Em muitas circunstâncias vemos a ser feito um role de agradecimentos –
muitos deles quase que fazendo pairar mais a adulação – as pessoas e entidades
que participaram nalguma iniciativa mais ou menos pública ou publicitada…
Quantas vezes por entre os vários citados em agradecimento há pessoas que
só fizeram o que deviam fazer, isto é, por obrigação das funções ou dos espaços
– públicos ou do setor privado – que ocupam. Neste aspeto agradecer poderá não
ser mais do que uma mera redundância quase retórica, pois se se faz o que se
deve que merecimento se pode exigir…
Noutras situações como que vemos ainda serem dadas como atitudes de
agradecimento aquilo que deveria ser cultivado como bom, necessário e
suficiente exercício do dever cumprido. Há momentos em que, quem não criar
dificuldades, já estará a ser uma boa ajuda. Será que se lhe deve agradecer, se
mais não fez do que situar-se na normalidade do que deve ser uma boa
articulação com o que pode e deve ser feito…em benefício do bem comum!

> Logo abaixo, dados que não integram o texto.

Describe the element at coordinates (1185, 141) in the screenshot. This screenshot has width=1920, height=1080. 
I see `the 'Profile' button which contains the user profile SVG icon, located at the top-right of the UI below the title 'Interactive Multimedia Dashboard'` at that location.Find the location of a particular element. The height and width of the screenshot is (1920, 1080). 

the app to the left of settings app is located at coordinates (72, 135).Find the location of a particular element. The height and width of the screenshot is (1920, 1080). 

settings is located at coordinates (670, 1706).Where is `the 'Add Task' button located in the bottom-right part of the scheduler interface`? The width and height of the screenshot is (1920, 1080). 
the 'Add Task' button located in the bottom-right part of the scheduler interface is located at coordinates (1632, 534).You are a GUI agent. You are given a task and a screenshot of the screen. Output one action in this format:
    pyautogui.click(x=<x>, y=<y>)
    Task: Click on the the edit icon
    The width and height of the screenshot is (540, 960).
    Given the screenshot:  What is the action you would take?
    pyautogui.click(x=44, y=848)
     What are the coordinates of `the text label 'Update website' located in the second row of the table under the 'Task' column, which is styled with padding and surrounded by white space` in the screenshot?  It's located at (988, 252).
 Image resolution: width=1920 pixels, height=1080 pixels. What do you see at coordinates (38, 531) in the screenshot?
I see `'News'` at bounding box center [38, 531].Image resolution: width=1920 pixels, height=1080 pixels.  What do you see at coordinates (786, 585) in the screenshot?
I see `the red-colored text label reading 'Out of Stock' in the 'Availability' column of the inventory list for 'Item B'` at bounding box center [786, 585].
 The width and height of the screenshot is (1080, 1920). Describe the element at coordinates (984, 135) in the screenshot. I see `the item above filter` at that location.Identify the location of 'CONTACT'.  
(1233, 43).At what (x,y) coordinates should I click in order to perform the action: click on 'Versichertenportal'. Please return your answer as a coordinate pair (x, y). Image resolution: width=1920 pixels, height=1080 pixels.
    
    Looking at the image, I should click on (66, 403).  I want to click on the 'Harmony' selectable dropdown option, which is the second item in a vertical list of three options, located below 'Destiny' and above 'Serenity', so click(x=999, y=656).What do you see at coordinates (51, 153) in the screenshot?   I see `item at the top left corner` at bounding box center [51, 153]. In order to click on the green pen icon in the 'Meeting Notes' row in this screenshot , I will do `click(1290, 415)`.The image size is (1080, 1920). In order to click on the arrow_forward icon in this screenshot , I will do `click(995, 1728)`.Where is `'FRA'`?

Há, no entanto, ocasiões em que nem sempre o estar a agradecer significa
ser grato, pois poderá envolver uma pretensão de querer fazer esquecer os
antecessores e como que colhendo louros daquilo para o qual pouco ou nada se
teve de intervenção, mas que fazendo agradecimentos de lisonja como que se
pretende fazer obnubilar o que antes se fez talvez até melhor…
- Quantas vezes vemos, sobretudo, nas mudanças em paróquias, que, quem
chega, como que pretender fazer esquecer – pelo esquecimento ou até pelo
melindre – quem antes tentou construir – sabe-se lá com que dificuldade e
sofrimento – o que é passado em testemunho… Na simbiose de fé nada é começado
do zero e todos temos uma história que deve ser respeitada… humilde e
sinceramente. Não podemos ficar presos à nossa impressão, mas temos de saber
continuar a tecer os elos dessa grande cadeia de comunhão e de vida! Aqui como
noutros aspetos o vedetismo costuma deixar rastilho de má fogueira… em
extinção.
- Quantas vezes encontramos uns certos ‘salvadores’ inchados de messianismo
barato que tentam fazer crer que só quem com eles é que caminha e se está certo
do rumo traçado. Se ainda vamos nesta onda bem depressa ficaremos nas bordas da
derrota e muitos vencidos iremos conquistar para uma batalha onde todos saímos
a perder. Se não conseguimos perceber a força da convicção na verdade, iremos
deixar os locais por onde passamos mais e mais tristes e sem esperança.
- Quantas vezes nos falta a admiração e estupor pelo que Deus faz através
dos outros, pois, quase nada está, de verdade, completo, embora ainda muito
pouco possa haver a inovar. Se todos fossemos mais aprendizes do recomeçar a
caminhada e menos ensinadores do pouco que sabemos, teríamos sempre uma maior
capacidade de estarmos atentos àquilo que os outros nos fazem conhecer pela
partilha e a sinceridade. Ora, muito para além do princípio de ‘deixarmos o
mundo um pouco melhor do que o encontramos’, precisamos de ir aprendendo a
crescer pelas mãos uns dos outros, seja qual for a sua cultura ou a idade…
= Ser grato é ter memória para com quem nos antecedeu, sabendo olhar com
simplicidade quem Deus põe no nosso caminho e estando sempre atento aos mais
diversos sinais com que Deus nos fala agora e no futuro.
A gratidão não se forja nem inventa, mas antes se exercita em cada dia,
dizendo continuamente: ‘obrigado’, desde os gestos mais simples até aos mais
complexos e difíceis. Assim iremos aprendendo a saber discernir se aquilo que
nos agradecem é verdadeiro ou se soa a oco e disfarçado.
Os mais significativos momentos de gratidão acrisolam-se nos meandros da
nossa convivência em normalidade de vida, tendo a família como o principal
laboratório dessa vivência honesta, desprendida e altruísta.
Hoje quero ser grato para todos quantos me ajudaram a crescer ao longo da
vida, lamentando quem possa ter desejado que lhe agradecesse como pretendia,
mas que não teve essa dita… Grato sim; engraxador, não!